LAWS(DLH)-1984-9-32

RAJESH DHAWAN Vs. SUSHEELDHAWAN

Decided On September 03, 1984
RAJESH DHAWAN Appellant
V/S
SUSHEEL DHAWAN Respondents

JUDGEMENT

(1.) This appeal by the husband is directed against the judgment and decree dated 30-4-1981 paused by the learned Addl. District Judge, Delhi whereby the petition under section 13(1)(i)(a) of the Hindu Marriage Act was dismissed. It is stated in the petition that the parties were married on 13-4-1974 at Delhi according to Hindu rites and customs. Two children were born to the parties from the wedlock who are living with the respondent. The first allegation of cruelty is stated in paragraph 4 of the petition and the second one is stated in paragraph 5 of the petition.
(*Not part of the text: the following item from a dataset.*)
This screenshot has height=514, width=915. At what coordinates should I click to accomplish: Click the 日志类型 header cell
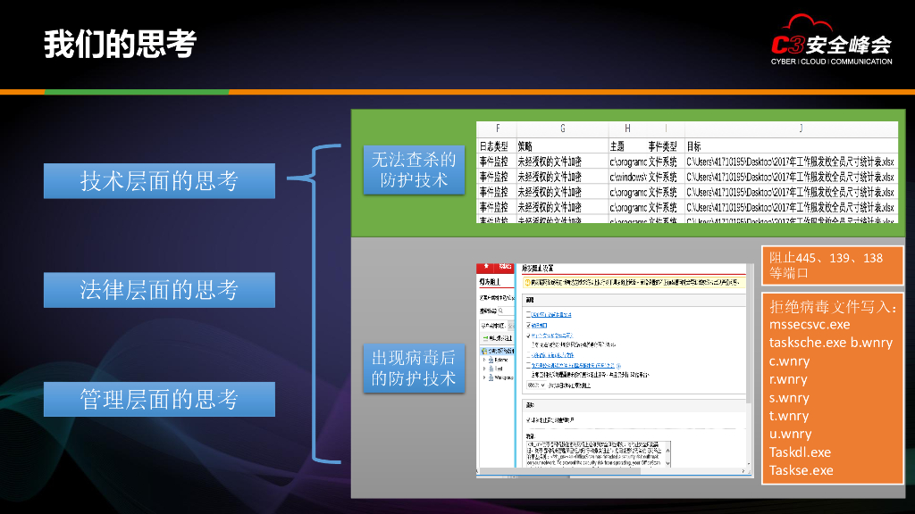point(494,145)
The first grievance of the appellant is that the respondent was M.A., M.Ed. whereas the appellant was only Higher Secondary and in these circumstances, the respondent used to taunt and nag him for his being less educated. It is alleged that the appellant was residing along with his parents and other family members in the house and Because of these naggings and taunts he had to leave the family house and took a separate residence, lnparagraph5ofthe petition, it is alleged that on 23-5-1979 the appellant met with an accident and fractured his pelvis bone. He had to be admitted in Lok Nayak Jai Parkash Narain Hospital and had to remain in the hospital for 23 days. During this period, the respondent only visited him once or twice and did not care to attend to him as she should have and' never brought food for him from the house.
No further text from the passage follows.